No obstante, del estudio de la revolución agrícola e industrial inglesas parece que esta última no encontró tanto la mano de obra entre los campesinos como en el crecimiento demográfico. De hecho, los industriales aceleraron la mecanización ante la falta de mano de obra procedente del campo. Será solo después del despegue cuando la industria atraerá mano de obra rural. La constatación es similar del lado de la financiación de la industria naciente: esta no se debe demasiado a la “acumulación primitiva de capital” en la agricultura. Las transferencias se hicieron más bien en sentido contrario: “Muchos beneficios industriales o protoindustriales se destinaron a comprar castillos, dominios y tierras: el prestigio social lo exigía”, sostiene Patrick Verley.  

En pleno boom industrial, los recintos cerrados, las mejoras técnicas y otros gastos en la agricultura representaron, en Reino Unido, del 30% al 37% de las inversiones totales durante los periodos 1761-1770 y 1791-1800. En cuanto a los agricultores ricos que se lanzaron a la industria en Lancashire, fueron una excepción. 

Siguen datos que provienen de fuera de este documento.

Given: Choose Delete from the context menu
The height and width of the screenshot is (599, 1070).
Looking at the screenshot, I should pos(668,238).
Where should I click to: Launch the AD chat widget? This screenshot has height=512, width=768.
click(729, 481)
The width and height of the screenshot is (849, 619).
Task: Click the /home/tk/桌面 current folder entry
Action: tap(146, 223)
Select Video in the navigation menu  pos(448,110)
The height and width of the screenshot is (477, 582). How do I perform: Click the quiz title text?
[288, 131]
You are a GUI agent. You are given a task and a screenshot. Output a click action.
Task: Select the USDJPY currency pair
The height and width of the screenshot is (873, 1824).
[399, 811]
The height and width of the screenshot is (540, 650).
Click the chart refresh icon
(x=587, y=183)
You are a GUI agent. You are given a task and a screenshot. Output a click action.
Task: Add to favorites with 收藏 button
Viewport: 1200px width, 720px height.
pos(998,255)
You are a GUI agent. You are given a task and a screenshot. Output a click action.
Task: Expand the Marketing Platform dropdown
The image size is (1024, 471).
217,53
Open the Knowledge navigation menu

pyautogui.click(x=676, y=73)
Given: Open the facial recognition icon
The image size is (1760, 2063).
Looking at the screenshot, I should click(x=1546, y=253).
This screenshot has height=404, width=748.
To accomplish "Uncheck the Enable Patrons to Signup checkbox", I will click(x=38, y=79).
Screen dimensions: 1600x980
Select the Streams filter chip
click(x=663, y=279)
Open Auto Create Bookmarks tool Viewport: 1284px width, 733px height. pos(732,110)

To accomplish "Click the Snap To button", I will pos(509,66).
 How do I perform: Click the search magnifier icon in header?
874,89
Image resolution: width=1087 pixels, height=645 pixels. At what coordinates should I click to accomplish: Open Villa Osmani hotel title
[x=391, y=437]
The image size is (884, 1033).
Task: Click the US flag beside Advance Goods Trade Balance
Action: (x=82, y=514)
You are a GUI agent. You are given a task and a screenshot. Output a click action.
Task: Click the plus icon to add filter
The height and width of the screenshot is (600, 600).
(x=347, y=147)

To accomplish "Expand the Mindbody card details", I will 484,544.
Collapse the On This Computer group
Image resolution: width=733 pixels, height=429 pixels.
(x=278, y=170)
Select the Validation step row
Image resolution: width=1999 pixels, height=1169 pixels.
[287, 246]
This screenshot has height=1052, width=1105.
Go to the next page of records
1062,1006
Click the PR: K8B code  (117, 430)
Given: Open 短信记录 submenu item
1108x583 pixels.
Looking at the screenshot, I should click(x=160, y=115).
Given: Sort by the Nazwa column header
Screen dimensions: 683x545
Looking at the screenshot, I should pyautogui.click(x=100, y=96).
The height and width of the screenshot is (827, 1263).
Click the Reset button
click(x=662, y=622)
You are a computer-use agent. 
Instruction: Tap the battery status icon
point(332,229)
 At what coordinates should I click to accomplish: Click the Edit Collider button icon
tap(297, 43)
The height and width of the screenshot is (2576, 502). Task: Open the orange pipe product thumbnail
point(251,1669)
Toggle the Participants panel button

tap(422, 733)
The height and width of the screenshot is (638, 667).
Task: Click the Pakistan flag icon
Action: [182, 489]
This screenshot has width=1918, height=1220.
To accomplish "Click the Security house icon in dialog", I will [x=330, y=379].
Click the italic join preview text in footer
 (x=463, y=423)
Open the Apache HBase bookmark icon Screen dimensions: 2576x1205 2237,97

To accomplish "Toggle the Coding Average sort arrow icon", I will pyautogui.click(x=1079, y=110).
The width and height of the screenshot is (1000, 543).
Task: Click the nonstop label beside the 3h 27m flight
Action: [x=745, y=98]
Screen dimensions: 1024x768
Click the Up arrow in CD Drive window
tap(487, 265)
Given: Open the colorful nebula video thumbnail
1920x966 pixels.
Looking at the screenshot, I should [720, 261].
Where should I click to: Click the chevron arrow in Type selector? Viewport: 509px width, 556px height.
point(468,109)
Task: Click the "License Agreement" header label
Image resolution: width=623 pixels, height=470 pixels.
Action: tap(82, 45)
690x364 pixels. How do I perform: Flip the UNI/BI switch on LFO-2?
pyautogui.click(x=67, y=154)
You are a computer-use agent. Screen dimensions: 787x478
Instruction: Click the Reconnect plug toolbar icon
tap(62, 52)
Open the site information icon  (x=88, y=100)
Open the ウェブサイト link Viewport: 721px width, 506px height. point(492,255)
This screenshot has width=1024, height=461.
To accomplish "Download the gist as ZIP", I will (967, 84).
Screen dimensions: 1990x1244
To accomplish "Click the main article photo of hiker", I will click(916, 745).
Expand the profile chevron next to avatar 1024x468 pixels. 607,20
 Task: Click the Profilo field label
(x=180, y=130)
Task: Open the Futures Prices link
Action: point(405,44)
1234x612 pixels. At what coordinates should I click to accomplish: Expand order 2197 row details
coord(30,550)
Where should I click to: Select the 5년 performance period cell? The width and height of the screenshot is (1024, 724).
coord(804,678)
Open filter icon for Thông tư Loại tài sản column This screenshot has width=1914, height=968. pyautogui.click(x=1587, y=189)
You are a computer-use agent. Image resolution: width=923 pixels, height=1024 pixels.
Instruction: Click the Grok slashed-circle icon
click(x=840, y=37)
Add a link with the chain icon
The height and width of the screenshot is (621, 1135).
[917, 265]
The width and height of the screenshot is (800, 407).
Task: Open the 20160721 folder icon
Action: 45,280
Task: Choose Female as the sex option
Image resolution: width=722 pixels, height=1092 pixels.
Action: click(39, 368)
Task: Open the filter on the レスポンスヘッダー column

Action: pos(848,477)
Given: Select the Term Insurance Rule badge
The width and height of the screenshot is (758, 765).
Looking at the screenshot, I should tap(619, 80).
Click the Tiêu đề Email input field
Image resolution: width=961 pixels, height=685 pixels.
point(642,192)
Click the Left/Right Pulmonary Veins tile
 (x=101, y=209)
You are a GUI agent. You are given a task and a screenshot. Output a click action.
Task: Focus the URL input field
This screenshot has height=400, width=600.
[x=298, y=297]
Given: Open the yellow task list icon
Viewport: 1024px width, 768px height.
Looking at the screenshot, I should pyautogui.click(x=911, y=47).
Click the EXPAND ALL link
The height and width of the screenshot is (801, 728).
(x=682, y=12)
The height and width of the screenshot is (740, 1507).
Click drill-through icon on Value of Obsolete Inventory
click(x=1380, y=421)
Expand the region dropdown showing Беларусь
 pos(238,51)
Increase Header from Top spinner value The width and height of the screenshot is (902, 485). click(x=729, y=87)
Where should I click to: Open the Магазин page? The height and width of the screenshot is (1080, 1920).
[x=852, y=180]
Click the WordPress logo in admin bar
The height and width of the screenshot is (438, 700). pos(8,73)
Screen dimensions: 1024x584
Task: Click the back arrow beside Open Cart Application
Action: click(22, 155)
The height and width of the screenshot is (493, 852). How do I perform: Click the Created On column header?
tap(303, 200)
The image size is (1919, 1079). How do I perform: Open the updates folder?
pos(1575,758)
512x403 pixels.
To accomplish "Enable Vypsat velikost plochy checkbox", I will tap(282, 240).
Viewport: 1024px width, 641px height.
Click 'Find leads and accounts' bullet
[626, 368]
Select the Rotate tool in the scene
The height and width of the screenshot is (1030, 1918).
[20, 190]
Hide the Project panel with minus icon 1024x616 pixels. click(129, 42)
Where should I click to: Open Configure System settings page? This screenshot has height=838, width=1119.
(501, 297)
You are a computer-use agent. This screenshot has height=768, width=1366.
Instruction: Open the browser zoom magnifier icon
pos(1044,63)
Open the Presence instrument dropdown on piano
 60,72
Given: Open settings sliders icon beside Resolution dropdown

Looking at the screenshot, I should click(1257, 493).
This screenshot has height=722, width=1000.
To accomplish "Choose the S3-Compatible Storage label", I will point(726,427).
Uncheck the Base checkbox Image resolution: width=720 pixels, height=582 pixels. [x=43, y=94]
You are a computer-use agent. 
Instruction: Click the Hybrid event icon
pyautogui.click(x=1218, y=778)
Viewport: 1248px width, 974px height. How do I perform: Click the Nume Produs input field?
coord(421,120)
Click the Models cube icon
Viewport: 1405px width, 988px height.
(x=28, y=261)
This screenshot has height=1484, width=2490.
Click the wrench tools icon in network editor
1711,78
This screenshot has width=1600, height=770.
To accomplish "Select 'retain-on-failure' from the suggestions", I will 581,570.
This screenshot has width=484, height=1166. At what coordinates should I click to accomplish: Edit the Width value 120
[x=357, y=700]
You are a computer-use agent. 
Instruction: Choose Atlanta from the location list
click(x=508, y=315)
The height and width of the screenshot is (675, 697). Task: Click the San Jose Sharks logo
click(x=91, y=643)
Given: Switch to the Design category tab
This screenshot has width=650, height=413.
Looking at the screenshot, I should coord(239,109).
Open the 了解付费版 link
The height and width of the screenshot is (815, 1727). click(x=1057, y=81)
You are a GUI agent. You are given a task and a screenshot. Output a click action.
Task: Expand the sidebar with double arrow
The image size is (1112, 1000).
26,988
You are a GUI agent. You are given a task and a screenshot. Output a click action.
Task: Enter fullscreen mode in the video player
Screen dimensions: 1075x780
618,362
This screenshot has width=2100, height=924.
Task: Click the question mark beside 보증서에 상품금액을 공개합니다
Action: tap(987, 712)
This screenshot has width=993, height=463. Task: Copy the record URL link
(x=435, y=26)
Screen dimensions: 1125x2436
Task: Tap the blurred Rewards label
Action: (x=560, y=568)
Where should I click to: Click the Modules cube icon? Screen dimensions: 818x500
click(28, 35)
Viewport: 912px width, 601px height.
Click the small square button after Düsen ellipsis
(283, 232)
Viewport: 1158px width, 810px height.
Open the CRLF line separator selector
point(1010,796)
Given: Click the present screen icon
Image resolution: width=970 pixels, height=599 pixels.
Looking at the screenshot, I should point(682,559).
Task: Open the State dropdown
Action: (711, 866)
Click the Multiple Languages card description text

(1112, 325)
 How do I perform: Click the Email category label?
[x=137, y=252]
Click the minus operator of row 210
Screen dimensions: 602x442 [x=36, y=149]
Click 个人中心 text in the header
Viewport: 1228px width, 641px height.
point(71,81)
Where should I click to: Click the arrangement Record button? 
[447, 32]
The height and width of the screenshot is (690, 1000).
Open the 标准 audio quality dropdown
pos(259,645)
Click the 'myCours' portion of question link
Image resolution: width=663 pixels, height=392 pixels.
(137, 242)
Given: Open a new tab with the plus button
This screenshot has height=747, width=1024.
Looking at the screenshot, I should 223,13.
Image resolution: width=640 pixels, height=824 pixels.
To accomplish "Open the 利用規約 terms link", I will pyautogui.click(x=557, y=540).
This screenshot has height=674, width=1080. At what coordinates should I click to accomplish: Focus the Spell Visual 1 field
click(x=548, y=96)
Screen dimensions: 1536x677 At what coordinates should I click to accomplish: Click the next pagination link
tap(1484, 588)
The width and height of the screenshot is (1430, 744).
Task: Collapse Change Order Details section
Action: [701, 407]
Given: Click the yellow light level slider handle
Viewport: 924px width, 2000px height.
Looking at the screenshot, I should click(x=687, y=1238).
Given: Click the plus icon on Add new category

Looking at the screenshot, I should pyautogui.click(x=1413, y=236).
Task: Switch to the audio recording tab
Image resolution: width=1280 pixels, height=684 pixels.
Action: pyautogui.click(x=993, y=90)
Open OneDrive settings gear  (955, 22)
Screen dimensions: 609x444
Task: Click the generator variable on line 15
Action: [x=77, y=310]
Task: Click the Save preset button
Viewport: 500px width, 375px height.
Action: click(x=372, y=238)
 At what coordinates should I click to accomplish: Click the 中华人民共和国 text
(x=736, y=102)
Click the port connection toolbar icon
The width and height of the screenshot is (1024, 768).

Del lado de la demanda, parece que la agricultura no estimuló apenas la industria siderúrgica, que fue posterior. Para Verley, fue la industria rural preindustrial, más que una agricultura más productiva, la que habría aportado mayoritariamente la mano de obra, los emprendedores y una parte del capital necesarios para el auge industrial.

Bairoch no se equivoca, sin embargo, al observar en un mundo rural más próspero un mercado interior estimulante para una industria como la del textil, incluso si los mercados exteriores desempeñan un papel importante en su auge. Lo que es innegable es que en los siglos XVIII y XIX solo una agricultura más productiva fue capaz de alimentar a una población en pleno crecimiento: una agricultura próspera y con mejoras en la productividad son necesarias para asegurar el desarrollo.